◆ What to produce: The entries are to be returned exactly as written.

··· Records to use

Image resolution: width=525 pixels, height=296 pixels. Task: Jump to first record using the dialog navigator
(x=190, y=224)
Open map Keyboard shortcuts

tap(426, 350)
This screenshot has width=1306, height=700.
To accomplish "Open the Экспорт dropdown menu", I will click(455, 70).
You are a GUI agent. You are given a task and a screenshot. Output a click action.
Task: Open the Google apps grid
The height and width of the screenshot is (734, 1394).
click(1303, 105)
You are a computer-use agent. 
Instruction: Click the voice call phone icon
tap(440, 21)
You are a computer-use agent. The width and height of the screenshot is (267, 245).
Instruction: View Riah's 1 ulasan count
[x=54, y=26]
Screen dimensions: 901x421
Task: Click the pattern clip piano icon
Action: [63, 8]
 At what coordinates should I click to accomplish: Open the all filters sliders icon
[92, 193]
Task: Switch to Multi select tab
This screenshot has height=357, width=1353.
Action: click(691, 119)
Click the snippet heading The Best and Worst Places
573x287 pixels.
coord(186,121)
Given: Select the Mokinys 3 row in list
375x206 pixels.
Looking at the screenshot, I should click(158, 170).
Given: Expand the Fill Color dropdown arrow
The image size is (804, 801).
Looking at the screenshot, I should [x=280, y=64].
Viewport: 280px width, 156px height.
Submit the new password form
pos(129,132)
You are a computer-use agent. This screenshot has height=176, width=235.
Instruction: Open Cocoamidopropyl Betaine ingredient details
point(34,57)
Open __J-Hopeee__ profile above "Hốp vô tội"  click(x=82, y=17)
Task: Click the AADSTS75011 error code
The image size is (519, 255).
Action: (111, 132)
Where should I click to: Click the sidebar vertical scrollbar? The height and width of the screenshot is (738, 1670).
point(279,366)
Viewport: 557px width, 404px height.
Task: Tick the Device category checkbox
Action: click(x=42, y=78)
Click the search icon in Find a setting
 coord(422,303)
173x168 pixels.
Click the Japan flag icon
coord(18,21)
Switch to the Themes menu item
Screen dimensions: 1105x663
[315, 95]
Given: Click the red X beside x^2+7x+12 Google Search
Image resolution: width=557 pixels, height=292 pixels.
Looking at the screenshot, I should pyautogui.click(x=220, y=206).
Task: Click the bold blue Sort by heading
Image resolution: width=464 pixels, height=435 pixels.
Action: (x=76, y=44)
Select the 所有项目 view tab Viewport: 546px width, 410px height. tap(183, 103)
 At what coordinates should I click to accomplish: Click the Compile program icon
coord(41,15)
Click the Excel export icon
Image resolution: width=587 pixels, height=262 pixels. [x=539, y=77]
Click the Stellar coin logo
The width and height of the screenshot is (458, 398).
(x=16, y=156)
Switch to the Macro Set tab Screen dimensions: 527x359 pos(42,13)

······

◆ Result for this exercise:
Image resolution: width=525 pixels, height=296 pixels. Task: Jump to first record using the dialog navigator
(x=190, y=224)
Open map Keyboard shortcuts

tap(426, 350)
This screenshot has width=1306, height=700.
To accomplish "Open the Экспорт dropdown menu", I will click(455, 70).
You are a GUI agent. You are given a task and a screenshot. Output a click action.
Task: Open the Google apps grid
The height and width of the screenshot is (734, 1394).
click(1303, 105)
You are a computer-use agent. 
Instruction: Click the voice call phone icon
tap(440, 21)
You are a computer-use agent. The width and height of the screenshot is (267, 245).
Instruction: View Riah's 1 ulasan count
[x=54, y=26]
Screen dimensions: 901x421
Task: Click the pattern clip piano icon
Action: [63, 8]
 At what coordinates should I click to accomplish: Open the all filters sliders icon
[92, 193]
Task: Switch to Multi select tab
This screenshot has height=357, width=1353.
Action: click(691, 119)
Click the snippet heading The Best and Worst Places
573x287 pixels.
coord(186,121)
Given: Select the Mokinys 3 row in list
375x206 pixels.
Looking at the screenshot, I should click(158, 170).
Given: Expand the Fill Color dropdown arrow
The image size is (804, 801).
Looking at the screenshot, I should [x=280, y=64].
Viewport: 280px width, 156px height.
Submit the new password form
pos(129,132)
You are a computer-use agent. This screenshot has height=176, width=235.
Instruction: Open Cocoamidopropyl Betaine ingredient details
point(34,57)
Open __J-Hopeee__ profile above "Hốp vô tội"  click(x=82, y=17)
Task: Click the AADSTS75011 error code
The image size is (519, 255).
Action: (111, 132)
Where should I click to: Click the sidebar vertical scrollbar? The height and width of the screenshot is (738, 1670).
point(279,366)
Viewport: 557px width, 404px height.
Task: Tick the Device category checkbox
Action: click(x=42, y=78)
Click the search icon in Find a setting
 coord(422,303)
173x168 pixels.
Click the Japan flag icon
coord(18,21)
Switch to the Themes menu item
Screen dimensions: 1105x663
[315, 95]
Given: Click the red X beside x^2+7x+12 Google Search
Image resolution: width=557 pixels, height=292 pixels.
Looking at the screenshot, I should pyautogui.click(x=220, y=206).
Task: Click the bold blue Sort by heading
Image resolution: width=464 pixels, height=435 pixels.
Action: (x=76, y=44)
Select the 所有项目 view tab Viewport: 546px width, 410px height. tap(183, 103)
 At what coordinates should I click to accomplish: Click the Compile program icon
coord(41,15)
Click the Excel export icon
Image resolution: width=587 pixels, height=262 pixels. [x=539, y=77]
Click the Stellar coin logo
The width and height of the screenshot is (458, 398).
(x=16, y=156)
Switch to the Macro Set tab Screen dimensions: 527x359 pos(42,13)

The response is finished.